Billionaire Uday Kotak is celebrating his second fund closing in as many months (Getty Images)
India’s Kotak Investment Advisors on Tuesday announced the first closing of its Kotak Infrastructure Investment Fund with INR 5,328 crore ($645.4 million) in combined commitments from the Canada Pension Plan Investment Board and the Asian Infrastructure Investment Bank.
KIIF targets a fund size of INR 6,000 crore ($726.8 million) and will invest in operating infrastructure projects by providing senior, secured credit, Kotak Investment said in a release.
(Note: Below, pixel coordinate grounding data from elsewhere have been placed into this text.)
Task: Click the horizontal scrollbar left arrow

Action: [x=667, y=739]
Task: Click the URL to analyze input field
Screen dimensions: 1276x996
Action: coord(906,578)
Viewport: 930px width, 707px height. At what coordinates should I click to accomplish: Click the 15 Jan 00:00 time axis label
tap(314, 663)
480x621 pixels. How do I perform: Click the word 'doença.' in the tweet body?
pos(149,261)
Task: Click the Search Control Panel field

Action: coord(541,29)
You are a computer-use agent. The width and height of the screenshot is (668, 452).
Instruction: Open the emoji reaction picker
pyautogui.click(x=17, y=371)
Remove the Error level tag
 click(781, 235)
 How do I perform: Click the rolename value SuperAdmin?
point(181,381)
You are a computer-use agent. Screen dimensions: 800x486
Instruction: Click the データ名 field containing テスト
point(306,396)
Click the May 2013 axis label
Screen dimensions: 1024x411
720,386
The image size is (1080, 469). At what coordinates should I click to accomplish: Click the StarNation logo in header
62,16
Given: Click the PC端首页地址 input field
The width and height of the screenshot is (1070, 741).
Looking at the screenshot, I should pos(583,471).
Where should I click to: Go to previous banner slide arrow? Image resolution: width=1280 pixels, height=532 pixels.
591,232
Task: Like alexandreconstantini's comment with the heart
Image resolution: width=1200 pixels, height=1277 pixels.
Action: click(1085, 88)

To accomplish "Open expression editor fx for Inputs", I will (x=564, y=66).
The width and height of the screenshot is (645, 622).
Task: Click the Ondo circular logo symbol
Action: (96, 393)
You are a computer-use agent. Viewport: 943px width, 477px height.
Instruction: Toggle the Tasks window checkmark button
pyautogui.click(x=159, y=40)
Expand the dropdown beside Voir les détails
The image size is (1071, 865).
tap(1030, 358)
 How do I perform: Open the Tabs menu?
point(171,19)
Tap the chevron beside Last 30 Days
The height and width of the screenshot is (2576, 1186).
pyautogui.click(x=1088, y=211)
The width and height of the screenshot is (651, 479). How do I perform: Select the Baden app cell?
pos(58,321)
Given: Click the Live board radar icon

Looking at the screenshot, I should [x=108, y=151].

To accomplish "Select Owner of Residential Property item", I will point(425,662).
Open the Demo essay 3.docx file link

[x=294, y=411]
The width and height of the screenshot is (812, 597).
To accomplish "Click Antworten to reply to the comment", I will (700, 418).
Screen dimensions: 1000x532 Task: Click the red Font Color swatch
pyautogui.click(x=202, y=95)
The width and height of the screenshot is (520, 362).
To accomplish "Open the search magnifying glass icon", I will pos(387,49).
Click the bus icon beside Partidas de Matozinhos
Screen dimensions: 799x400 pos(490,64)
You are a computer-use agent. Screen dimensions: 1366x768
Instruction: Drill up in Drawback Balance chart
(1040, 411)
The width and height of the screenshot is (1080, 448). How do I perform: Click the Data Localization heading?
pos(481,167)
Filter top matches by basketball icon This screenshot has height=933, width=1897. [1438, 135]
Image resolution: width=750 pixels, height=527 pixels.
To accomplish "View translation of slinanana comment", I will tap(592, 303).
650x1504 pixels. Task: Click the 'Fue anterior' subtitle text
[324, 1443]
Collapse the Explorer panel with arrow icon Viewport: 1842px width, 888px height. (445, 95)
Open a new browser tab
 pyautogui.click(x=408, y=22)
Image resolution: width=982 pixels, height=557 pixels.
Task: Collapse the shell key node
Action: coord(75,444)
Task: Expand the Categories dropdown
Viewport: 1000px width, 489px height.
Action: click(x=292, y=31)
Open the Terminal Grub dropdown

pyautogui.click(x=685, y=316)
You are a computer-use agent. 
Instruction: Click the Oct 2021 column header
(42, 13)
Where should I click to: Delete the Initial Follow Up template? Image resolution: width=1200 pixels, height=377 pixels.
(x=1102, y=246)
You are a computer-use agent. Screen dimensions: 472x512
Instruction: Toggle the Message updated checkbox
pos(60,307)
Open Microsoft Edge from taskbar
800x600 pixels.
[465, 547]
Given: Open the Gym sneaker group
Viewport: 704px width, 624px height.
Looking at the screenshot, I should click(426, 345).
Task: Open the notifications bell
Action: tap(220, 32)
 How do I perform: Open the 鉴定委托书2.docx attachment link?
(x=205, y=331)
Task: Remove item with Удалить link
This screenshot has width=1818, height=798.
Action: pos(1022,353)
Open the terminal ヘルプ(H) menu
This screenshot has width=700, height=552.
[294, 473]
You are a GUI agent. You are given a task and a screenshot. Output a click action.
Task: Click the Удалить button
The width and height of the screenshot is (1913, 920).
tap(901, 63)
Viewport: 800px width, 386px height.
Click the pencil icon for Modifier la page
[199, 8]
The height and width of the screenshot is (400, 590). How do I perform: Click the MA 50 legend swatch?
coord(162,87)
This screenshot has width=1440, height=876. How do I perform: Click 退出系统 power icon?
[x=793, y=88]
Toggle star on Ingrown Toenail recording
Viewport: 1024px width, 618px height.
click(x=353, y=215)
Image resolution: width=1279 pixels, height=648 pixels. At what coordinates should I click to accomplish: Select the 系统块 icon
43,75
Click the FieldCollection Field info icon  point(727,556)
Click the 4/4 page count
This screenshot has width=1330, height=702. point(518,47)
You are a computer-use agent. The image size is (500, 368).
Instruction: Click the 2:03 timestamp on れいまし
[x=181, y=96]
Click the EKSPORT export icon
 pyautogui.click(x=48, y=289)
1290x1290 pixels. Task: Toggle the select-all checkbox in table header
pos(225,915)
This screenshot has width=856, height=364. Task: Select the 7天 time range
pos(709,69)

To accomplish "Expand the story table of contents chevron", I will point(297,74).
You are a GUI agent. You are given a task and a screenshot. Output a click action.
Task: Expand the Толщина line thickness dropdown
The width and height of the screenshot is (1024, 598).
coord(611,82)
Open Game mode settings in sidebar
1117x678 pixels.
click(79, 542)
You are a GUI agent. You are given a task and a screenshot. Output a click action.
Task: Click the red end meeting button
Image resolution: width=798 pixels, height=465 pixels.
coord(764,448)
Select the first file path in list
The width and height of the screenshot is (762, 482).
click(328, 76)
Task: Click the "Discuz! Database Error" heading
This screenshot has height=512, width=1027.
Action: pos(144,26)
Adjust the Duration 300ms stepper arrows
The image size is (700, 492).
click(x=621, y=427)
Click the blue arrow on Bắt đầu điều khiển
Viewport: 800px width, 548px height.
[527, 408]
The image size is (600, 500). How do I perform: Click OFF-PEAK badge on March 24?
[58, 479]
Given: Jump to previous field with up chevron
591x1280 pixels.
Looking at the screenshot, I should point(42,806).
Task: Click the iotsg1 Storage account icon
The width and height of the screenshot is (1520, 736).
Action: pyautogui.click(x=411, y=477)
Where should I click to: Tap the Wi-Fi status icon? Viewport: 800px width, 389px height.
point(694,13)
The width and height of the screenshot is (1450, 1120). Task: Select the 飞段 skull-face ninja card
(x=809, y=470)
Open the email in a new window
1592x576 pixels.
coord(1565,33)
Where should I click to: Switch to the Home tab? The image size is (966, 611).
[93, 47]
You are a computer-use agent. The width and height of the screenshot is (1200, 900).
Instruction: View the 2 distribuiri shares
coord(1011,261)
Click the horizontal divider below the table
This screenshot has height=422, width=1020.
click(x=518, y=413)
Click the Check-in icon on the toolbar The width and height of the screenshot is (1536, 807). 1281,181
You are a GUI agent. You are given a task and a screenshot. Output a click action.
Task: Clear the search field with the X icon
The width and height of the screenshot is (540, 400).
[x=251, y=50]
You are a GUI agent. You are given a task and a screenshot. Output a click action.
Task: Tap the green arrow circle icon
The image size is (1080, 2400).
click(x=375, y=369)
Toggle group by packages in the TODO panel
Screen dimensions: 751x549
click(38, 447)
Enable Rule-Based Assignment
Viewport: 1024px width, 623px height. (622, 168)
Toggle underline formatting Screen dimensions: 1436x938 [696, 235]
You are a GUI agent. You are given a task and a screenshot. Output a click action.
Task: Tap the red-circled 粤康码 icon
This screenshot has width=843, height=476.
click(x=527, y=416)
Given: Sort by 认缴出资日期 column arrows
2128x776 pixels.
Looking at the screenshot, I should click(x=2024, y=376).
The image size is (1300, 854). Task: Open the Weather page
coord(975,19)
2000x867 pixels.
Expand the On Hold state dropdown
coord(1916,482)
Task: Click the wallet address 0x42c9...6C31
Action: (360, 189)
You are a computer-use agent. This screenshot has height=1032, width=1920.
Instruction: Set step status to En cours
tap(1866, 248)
The new vehicle marks the first time an infrastructure credit-focused fund has been set up with significant commitments from international investors, according to Mumbai-based Kotak Investment, an alternative asset management unit of the Kotak Mahindra banking group controlled by Indian billionaire Uday Kotak.
“KIIF is a differentiated offering in an otherwise crowded infrastructure investing market dominated by equity investors,” said Kotak infrastructure funds CEO Suman Saha. “It attempts to measure and price risk better than equity, and will deliver superior risk-adjusted returns to its LPs.”
Hefty Backing
KIIF will provide credit solutions and capital for growth to stressed infrastructure assets, boosted by the financial muscle of Toronto-based CPPIB, which has assets under management of C$529 billion ($390.3 billion), and the China-backed AIIB, a development bank founded in 2016 and boasting 105 members worldwide and $100 billion in capital.

Hari Krishna and his CPPIB team are backing the fund
CPPIB committed $229 million to KIIF as an anchor investor, India’s Construction World magazine reported in November, citing the pension fund manager’s second-quarter financial results.
Kotak Investment managing director Srini Sriniwasan said infrastructure is the key to the Indian government’s plan to make the country a $5 trillion economy by 2025.
“This fund will play a key role in solving the balance sheet correction issues in infrastructure assets at a time when other sources of capital have dried up,” Sriniwasan said.
Ready to Splash Out
Kotak’s latest milestone comes after the firm secured an anchor investment of $500 million from a subsidiary of the Abu Dhabi Investment Authority for the asset manager’s 13th real estate fund, a $1 billion platform targeting opportunistic property investments in India, in a deal disclosed last month.
In India’s office market, CPPIB in April announced an INR 53 billion ($696 million) joint venture with the property development arm of Tata Group, the country’s largest conglomerate. The news marked CPPIB’s second office joint venture in the country in 2022 after it unveiled an INR 26.5 billion venture with RMZ Corp in March following a similar cooperation in April 2021.
Elsewhere in the region, AIIB earlier this year contributed $150 million to the $1.1 billion final closing of Singaporean conglomerate Keppel Corp’s second data centre fund targeting investments in Asia and Europe.